La libertad de voluntad y acción está dada a todo el mundo. Ese es el abrupto sendero por el que se yerguen las grandes personalidades históricas, como Ciro el Viejo, que Antístenes había propuesto como modelo en su escrito. Esta confianza en la voluntad humana tiene como presupuesto una concepción optimista del ser del hombre desde el punto de vista moral. Y cuando Antístenes declara que la ciencia más importante es la de "desaprender el mal", parece indicar que el individuo es bueno por naturaleza y asimila el mal por influencia de la cultura; lo único que tiene que hacer, por consiguiente, es volver a su vida natural.» Estas líneas de W. Nestle parecen destacar lo esencial de esa actitud: desconfianza en la cultura y confianza en la naturaleza humana, afín a la naturaleza animal. Al margen de la historia y la civilización el animal goza de una dicha natural. También el hombre puede intentar esa vuelta a lo natural, ejercitándose en vivir según la naturaleza, que en él no es instinto, sino razón. Para ello necesita unas pautas morales; bien sencillas son las que propuso Diógenes, apodado el Perro, un «sabio» escandaloso y procaz.

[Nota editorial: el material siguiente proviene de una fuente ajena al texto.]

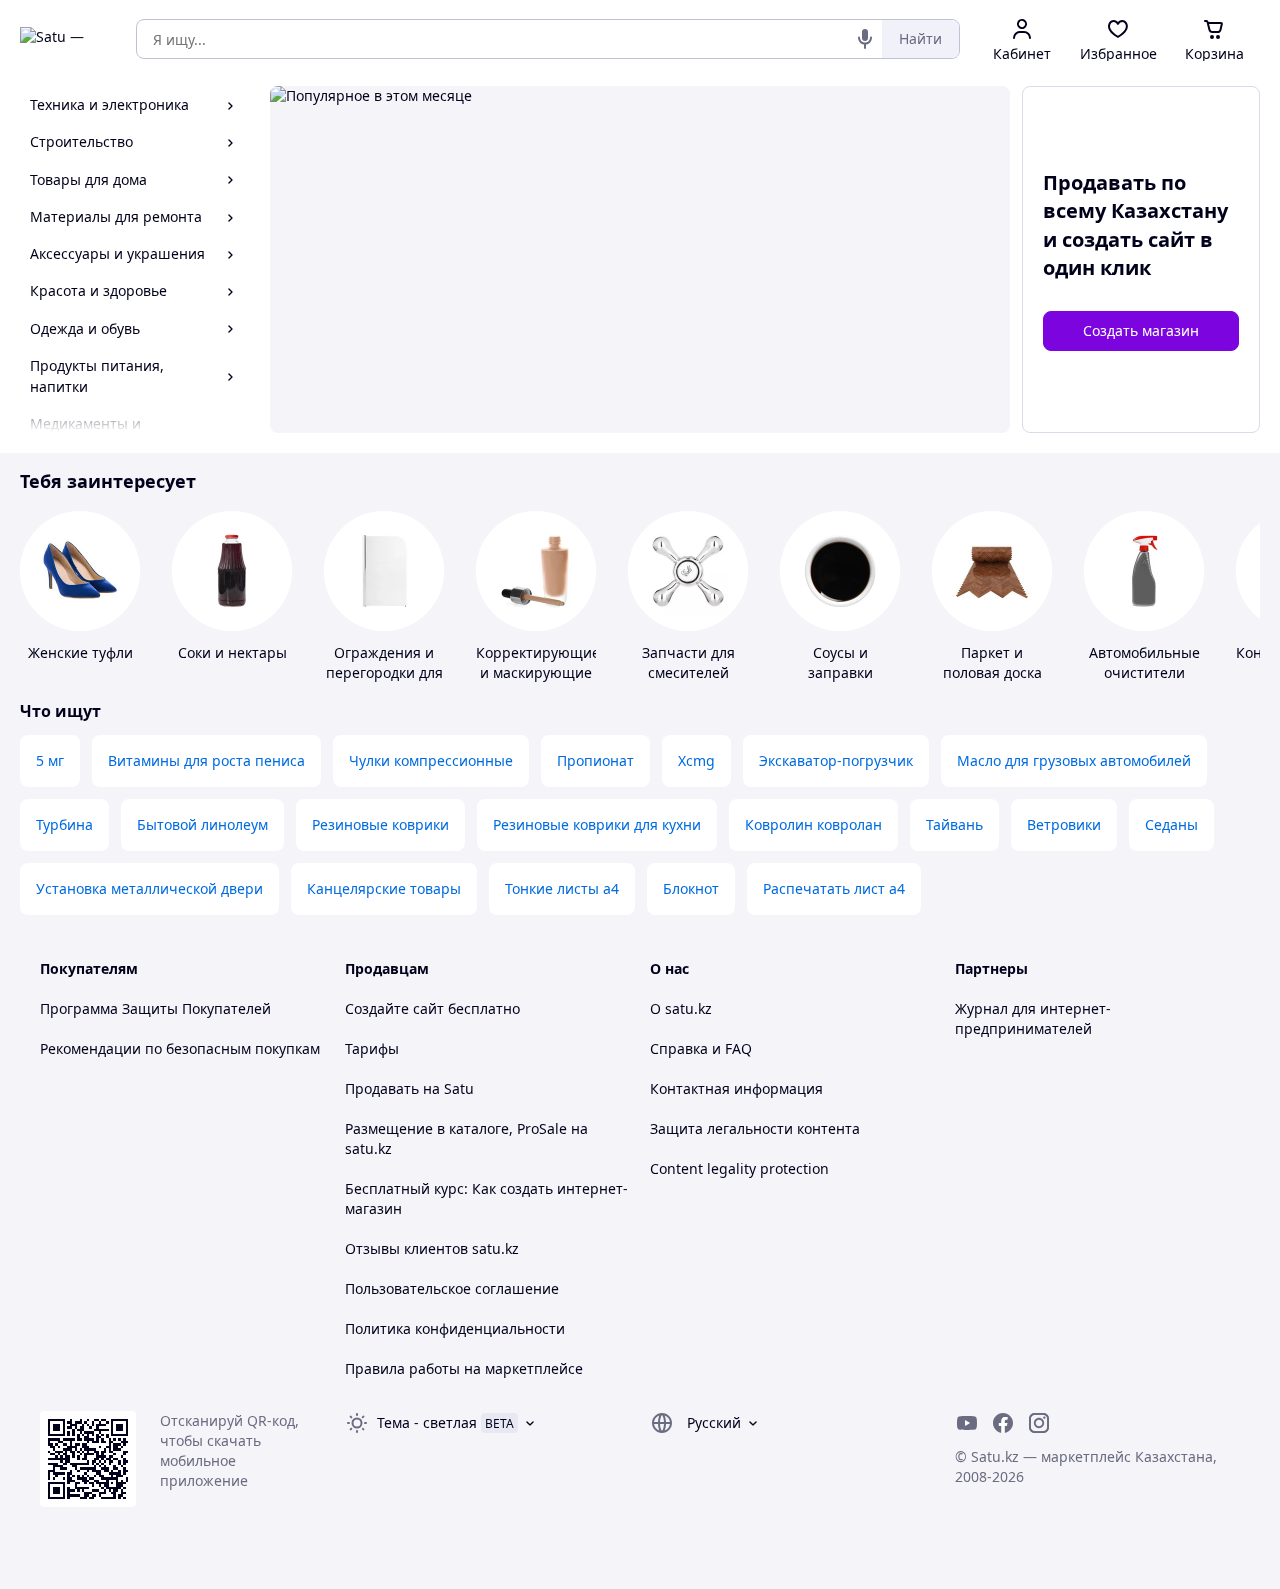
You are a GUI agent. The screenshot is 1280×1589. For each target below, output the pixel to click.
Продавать (382, 1088)
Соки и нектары (232, 652)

El gran beneficio que Diógenes confiesa haber sacado de la filosofía es «el estar preparado contra cualquier embate del azar», según recoge D. Laercio en VI 63. Esa decisión y valentía para combatir contra la Tyche es una de las bazas del cinismo (cf. sobre este tema, los fragmentos recogidos en Giannantoni, o. c, III 471). La lucha contra las inclemencias de la voluble Fortuna, que en la época helenística fue temida como una poderosa y arbitraria divinidad —que remplazaba en el espacio vacante por su deserción a los antiguos dioses de la polis—, ocupa también un lugar importante en las doctrinas de los epicúreos y los estoicos. El miedo o los recelos ante el curso azaroso de la existencia es la mayor amenaza contra la autosuficiencia del sabio. La apátheia o la ataraxia, impasibilidad o imperturbabilidad del ánimo frente a los vaivenes del azar, son escudos para ese combate. También lo es la indiferencia hacia la mayoría de los supuestos beneficios de la civilización, que pueden desaparecer en cualquier turbulencia.

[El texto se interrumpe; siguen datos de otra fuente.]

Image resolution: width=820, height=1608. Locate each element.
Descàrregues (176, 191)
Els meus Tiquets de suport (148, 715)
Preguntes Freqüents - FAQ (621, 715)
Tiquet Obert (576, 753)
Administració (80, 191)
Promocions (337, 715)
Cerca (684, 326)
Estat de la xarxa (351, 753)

De modo que, al reducir las necesidades materiales a un mínimo, al renunciar a los refinamientos para buscar sólo lo natural, lo rudimentario, lo animal, el cínico deja muy breve asidero a la Tyche, incapacitada para regatearle ese mínimo sustrato de su dicha. El primitivismo del cínico, un precursor de Rousseau en algunos aspectos, es un despojamiento voluntario de lo accesorio con vistas a asegurarse la independencia y total libertad. (Cf. A. D. Lovejoy, Primitivism and related Ideas in Antiquity, Nueva York, 1965, especialmente los caps. III: «naturaleza cómo norma», y IV: «primitivismo cínico».) Pero también tiene sus riesgos el extremar esa postura. Entre las anécdotas acerca de la muerte de Diógenes, una dice que murió por las mordeduras de los perros, y otra, más interesante,- que fue al no poder digerir los trozos del pulpo que había comido crudo. Rechazar lo cocido —uno de los beneficios del fuego civilizador de Prometeo— es un signo de renuncia a lo civilizado; pero la carne cruda, que un perro digiere bien, puede resultar mortífera para un hombre viejo, como el empecinado Diógenes.

En La secta del perro. Diógenes Laercio. Vida de los filósofos cínicos, de Carlos García Gual.